▶ Task to carry out: Copy out the full forum thread about quitting alcohol as a way of coping, word for word.
[[ Extract to read, beginning ]]
Alcohol help

Hi, 

I’m looking for help to stop using alcohol as a coping mechanism. I have done this for years but only following my diagnosis have I begun to understand why I depend on it so much. I have tried and tried over the years to reduce my intake or to stop drinking altogether but it is as though the bottle always has the final say. 
I don’t drink every evening, but when I do it’s always too much. I’m burnt out by the time I get home and I feel like I have to pour myself a glass just to relax. I’m so ashamed and so desperate. 
I don’t want to drink anymore. Does anyone have any experience with this or know how I might find support that might help me to find a better way of coping? 

I haven’t accessed any kind of support since I was diagnosed, I’m not even sure what is out there. I haven’t talked to my family about ASD or alcohol - I’ve always been very private and worried that being open about my mental health will damage the relationships I have tried so hard to maintain over the years. My mum, my sister and my husband know I have ASD, but I don’t talk about it because I don’t want to seem like I’m focusing on myself too much. I’m rarely ever comfortable around anyone & I really wanted that to change, I wanted to see if I could finally be myself and let my guard down, so I tested the water by talking to my sister in law, but she immediately rejected my diagnosis, instead suggesting that I was probably a bit depressed rather than autistic! It really knocked my confidence, so I’m still hiding myself even with my close family. It’s exhausting, and lonely. 

I don’t know what to do, but I know that drinking isn’t the answer. 
Reaching out here because I can hide in anonymity while I admit just how desperate I really am.  

  • Hello, 

    it funny I clicked on your post I feel like we are in the same boat. I live in supported accommodation and sometimes people will put me down and judge me as a person who is making lots of excuses so I get how hard it must feel for you.  They haven't walked in my shoes, so they don't know how hard it feels and vise versa. I think the best advice for you is know you're not alone and clearly, you're not because you have had all these replies from people who are trying to help you. It can feel like that at times but deep down you're not.
[[ Extract to read, end ]]
[[ Information supplied, beginning ]]
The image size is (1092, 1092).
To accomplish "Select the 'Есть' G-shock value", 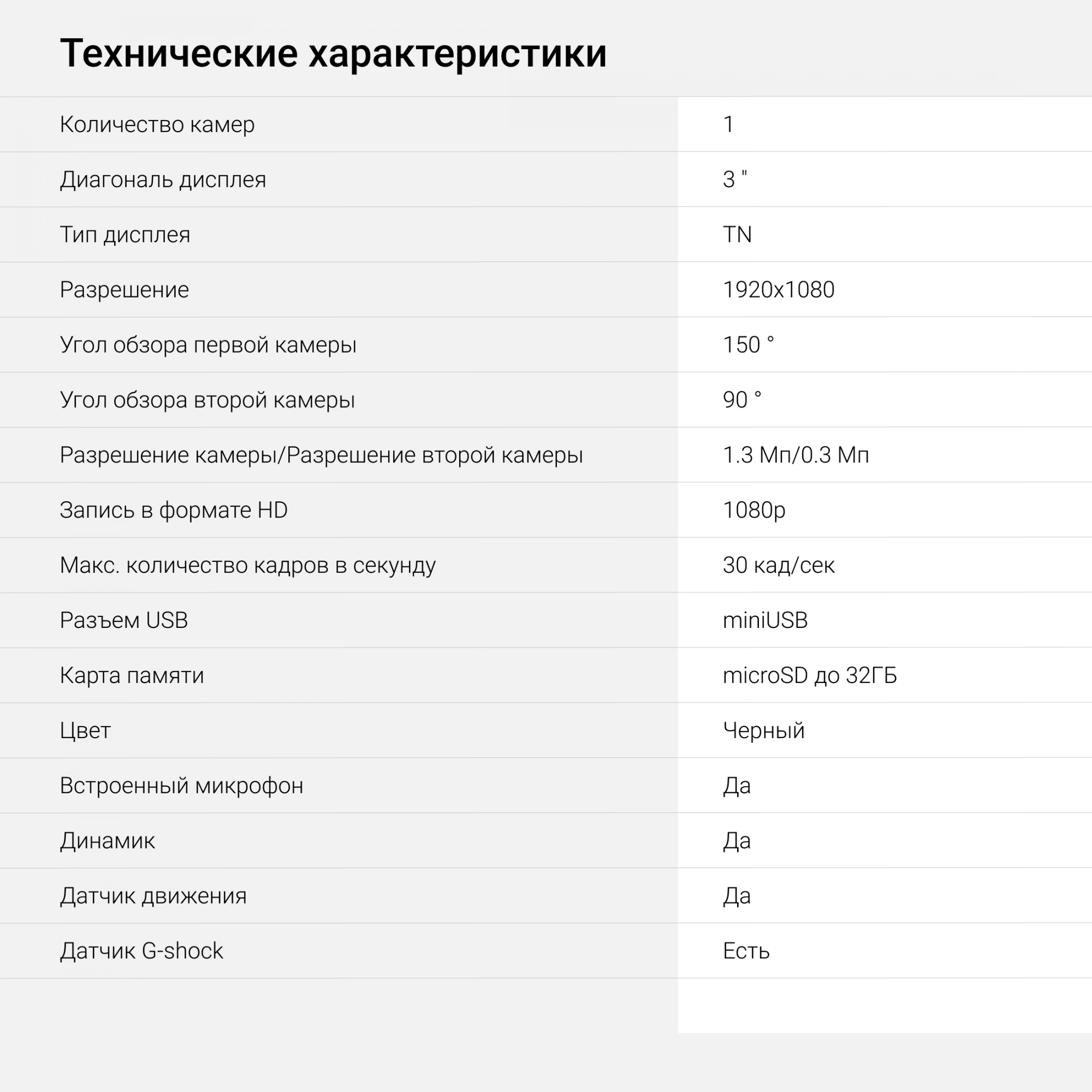I will pos(746,951).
[[ Information supplied, end ]]
▶ Response to this exercise:
Alcohol help

Hi, 

I’m looking for help to stop using alcohol as a coping mechanism. I have done this for years but only following my diagnosis have I begun to understand why I depend on it so much. I have tried and tried over the years to reduce my intake or to stop drinking altogether but it is as though the bottle always has the final say. 
I don’t drink every evening, but when I do it’s always too much. I’m burnt out by the time I get home and I feel like I have to pour myself a glass just to relax. I’m so ashamed and so desperate. 
I don’t want to drink anymore. Does anyone have any experience with this or know how I might find support that might help me to find a better way of coping? 

I haven’t accessed any kind of support since I was diagnosed, I’m not even sure what is out there. I haven’t talked to my family about ASD or alcohol - I’ve always been very private and worried that being open about my mental health will damage the relationships I have tried so hard to maintain over the years. My mum, my sister and my husband know I have ASD, but I don’t talk about it because I don’t want to seem like I’m focusing on myself too much. I’m rarely ever comfortable around anyone & I really wanted that to change, I wanted to see if I could finally be myself and let my guard down, so I tested the water by talking to my sister in law, but she immediately rejected my diagnosis, instead suggesting that I was probably a bit depressed rather than autistic! It really knocked my confidence, so I’m still hiding myself even with my close family. It’s exhausting, and lonely. 

I don’t know what to do, but I know that drinking isn’t the answer. 
Reaching out here because I can hide in anonymity while I admit just how desperate I really am.  

  • Hello, 

    it funny I clicked on your post I feel like we are in the same boat. I live in supported accommodation and sometimes people will put me down and judge me as a person who is making lots of excuses so I get how hard it must feel for you.  They haven't walked in my shoes, so they don't know how hard it feels and vise versa. I think the best advice for you is know you're not alone and clearly, you're not because you have had all these replies from people who are trying to help you. It can feel like that at times but deep down you're not.